Is it fair that President Obama can issue such an executive order -- a lawless act, as Washington Post columnist Charles Krauthammer depicts it -- and win  reelection based on the votes of people who favor the granting of such rights to illegal immigrants? That one act may tip the election to Obama -- and with it the imposition of even more Big Government on Americans.

Is that fair?

Is it fair that Barack Obama can impose an imperial government on America and wield so much power, ignoring the Constitution as mere words, fading on a piece of parchment?

Is it fair liberals and the media who were so eager to accuse George Bush of ignoring the laws are quiet in the face of such power grabs by Barack Obama?

There are many more such examples that reveal the unfairness at the heart of the Obama presidency.

What could be wrong with the concept of "fairness"?

Fairness, like "hope and change," is subjective. These words are politically useful because they are elastic: people can supply their own definitions to them. But there is an important difference among the words. Hope and Change are optimistic and forward-looking.

Fairness is a different creature altogether. The word appeals to the lowest of emotions, envy. People who feel life has not been "fair" can be stoked to anger. "Fairness" was the rallying cry for the Occupy Wall Street mob. That anger seems to be the President's goal. After all, he said in the midst of controversy over AIG bonuses back in 2009 that he did not want to "quell" the people's anger but to channel it in a "constructive way."  Given his anti-business rhetoric, policies, and background (during his one stint working in business he wrote that he felt like a "spy behind enemy lines") he seems fine with generating rage. He was supportive of the Occupy Wall Street protesters, telling them, "You are the reason I ran for office."  And this from a Nobel Peace Prize laureate.

Leaders should inspire their people; not try to stoke a sense of unfairness and grievance. But such a course was expressly advised by Saul Alinsky, who wrote of the value of nurturing grievances among people. 

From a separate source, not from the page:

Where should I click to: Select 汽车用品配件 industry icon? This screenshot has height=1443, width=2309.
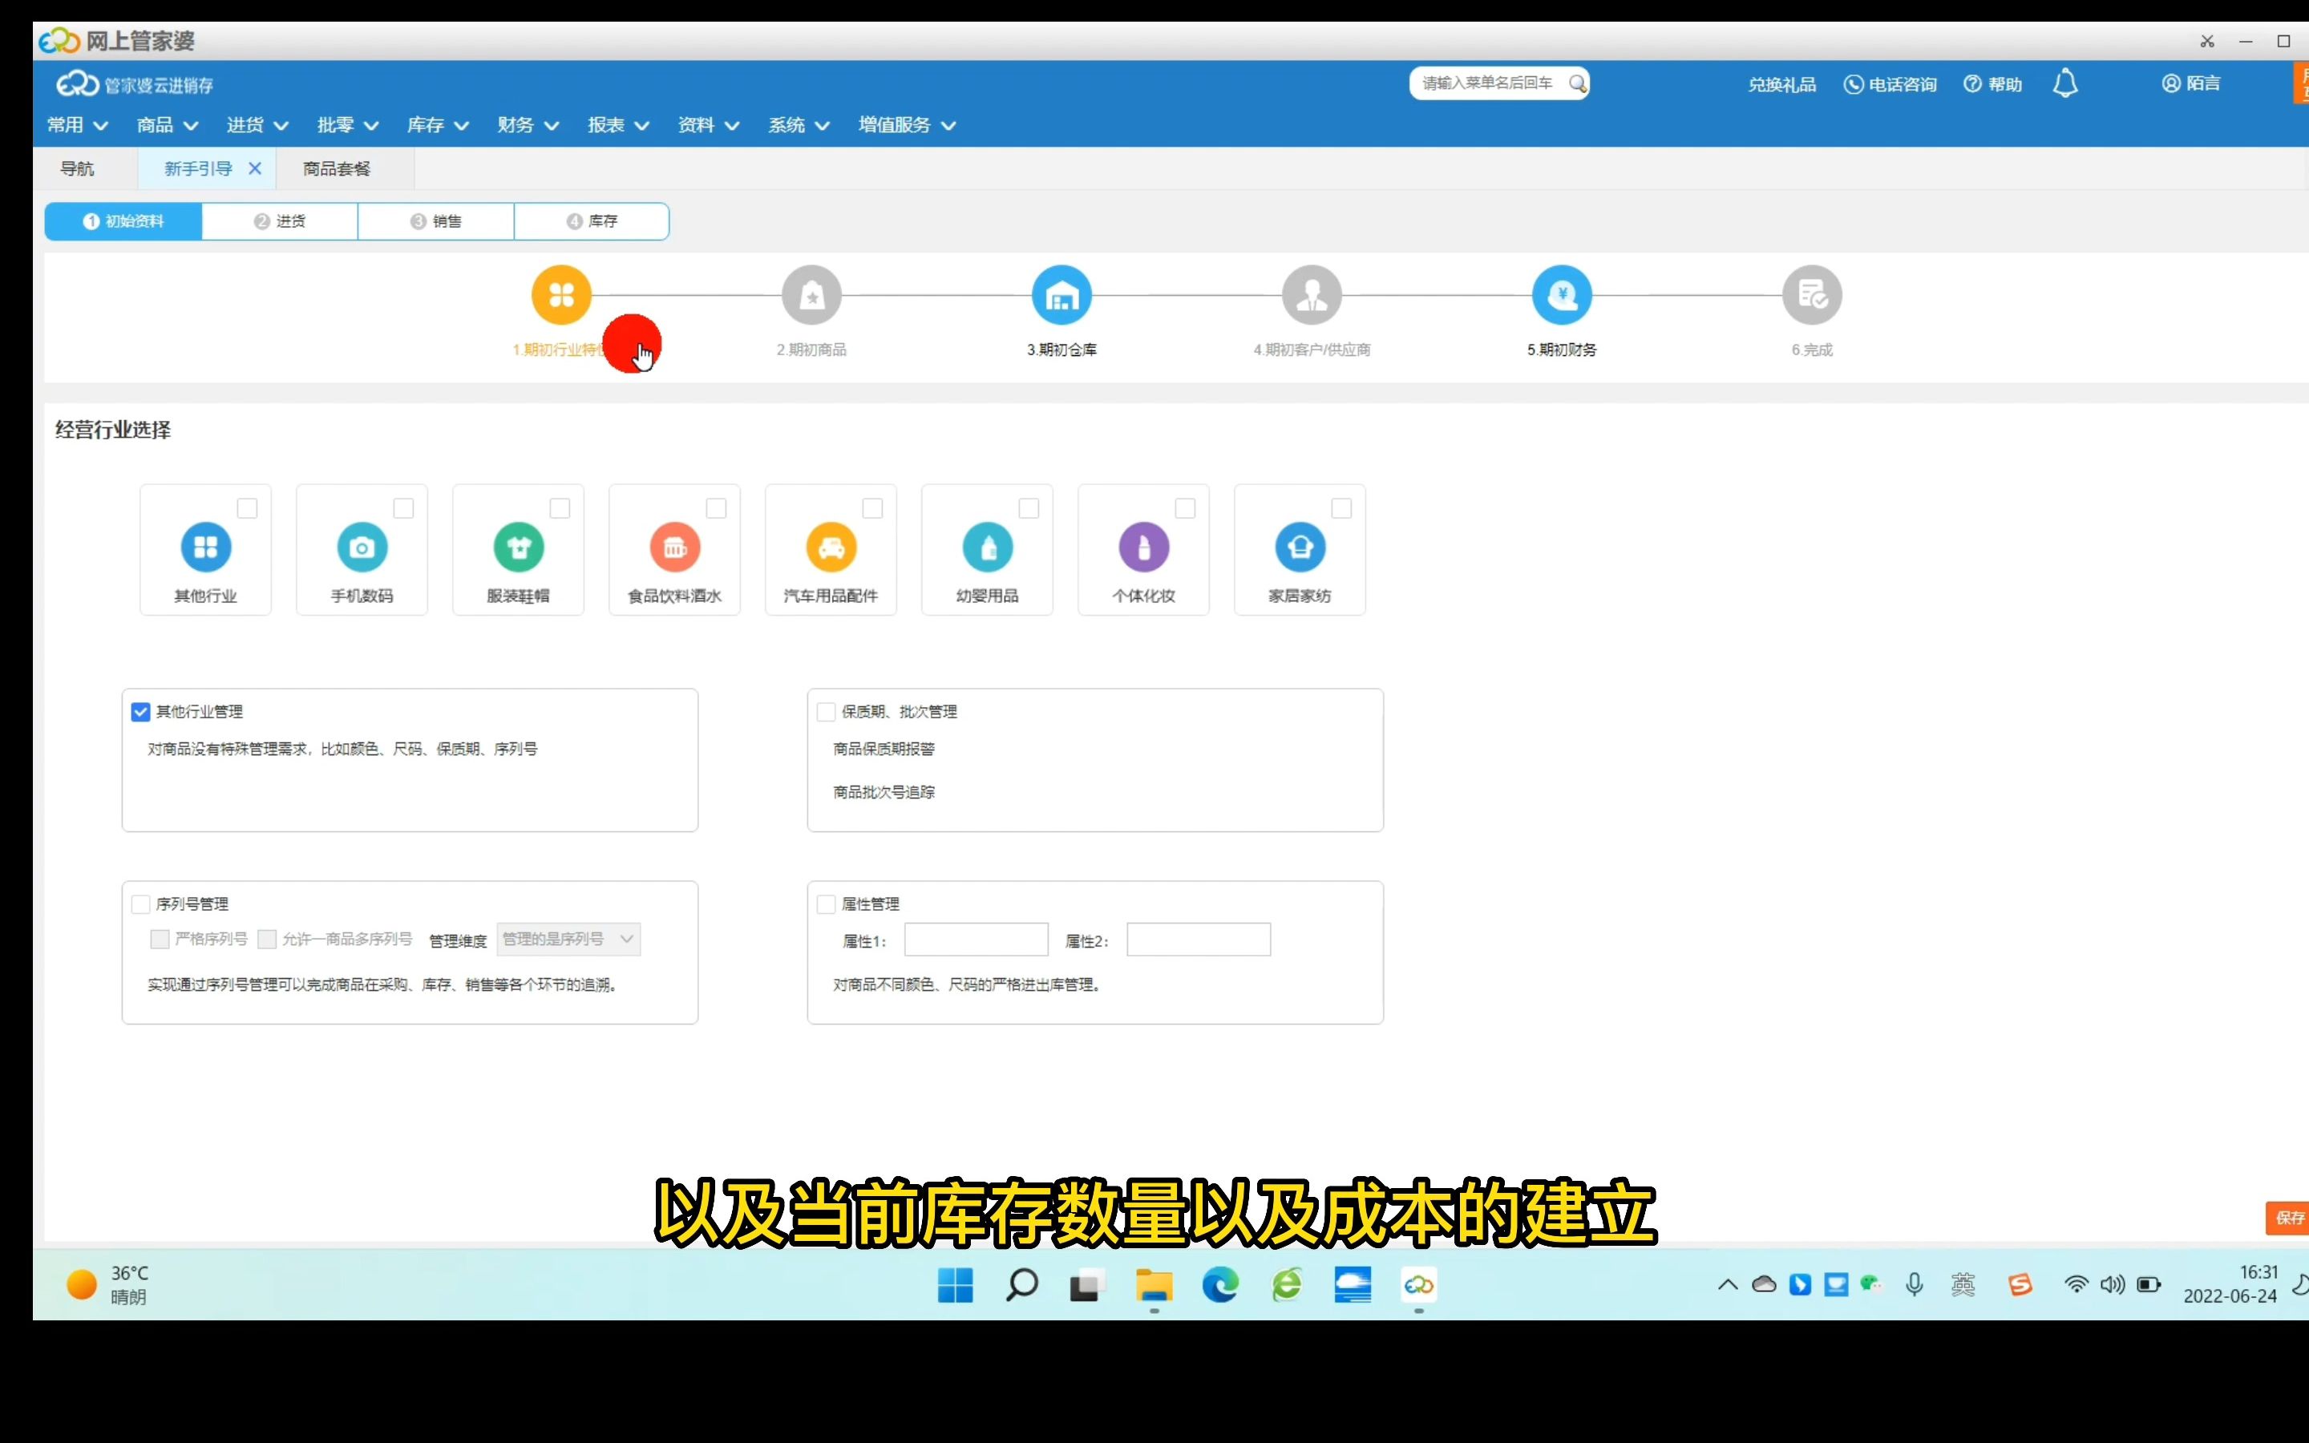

Barack Obama has learned the lesson well.

Incidentally, who is to determine what is "fair"?

Observers of the last few years know the answer: Barack Obama from on high chooses winners and losers in ways similar to corrupt popes issuing indulgences hundreds of years ago. 

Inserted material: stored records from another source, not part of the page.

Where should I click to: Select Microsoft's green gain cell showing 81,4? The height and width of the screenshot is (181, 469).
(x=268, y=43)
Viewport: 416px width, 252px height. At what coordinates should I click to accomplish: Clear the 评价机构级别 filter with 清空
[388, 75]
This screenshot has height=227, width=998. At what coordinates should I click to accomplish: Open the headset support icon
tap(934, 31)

Waivers from ObamaCare have been issued to favored groups (a large number of such waivers have been granted to unions and to businesses in Nancy Pelosi's district);  a large number of states have been granted exemptions from parts of the No Child Left Behind Law;  executive orders and signing statements are issued to favor allies; the XL pipeline was put on ice to satisfy wealthy donors who are environmentalists;  Obama orders the Department of Justice not to  enforce the Defense of Marriage Act  to please gay donors (a large percentage of Obama's bundlers are gay); creditor rights under bankruptcy law and pension plans of white collar workers were sacrificed when Obama chose to reward the United Auto Workers during the government bailout of the General Motors and Chrysler; unions (including those of overpaid government workers) have benefited from new government policies enacted by the Obama administration (unions provide a great deal of money and manpower for Obama's campaign).  

Are any of these actions fair to other Americans not on the Friends of Barack A-List?

The rules and regulations spewing forth from government offices may be stifling growth but are chum for trial lawyers -- a key funding source for the Democratic Party and for Barack Obama. Fair to business and job seekers?

Is it a coincident that the list of people and groups benefiting from Obama's "fairness criteria" are congruent with those who help him personally? Is it fair that the President exercises his power with the same sense of responsibility as the most corrupt Chicago alderman? Is it fair that the rest of Americans have to pay the price for the favors dispensed by Barack Obama?

Barack Obama determines what is fair -- and that may be the most unfair thing of all about the Obama presidency.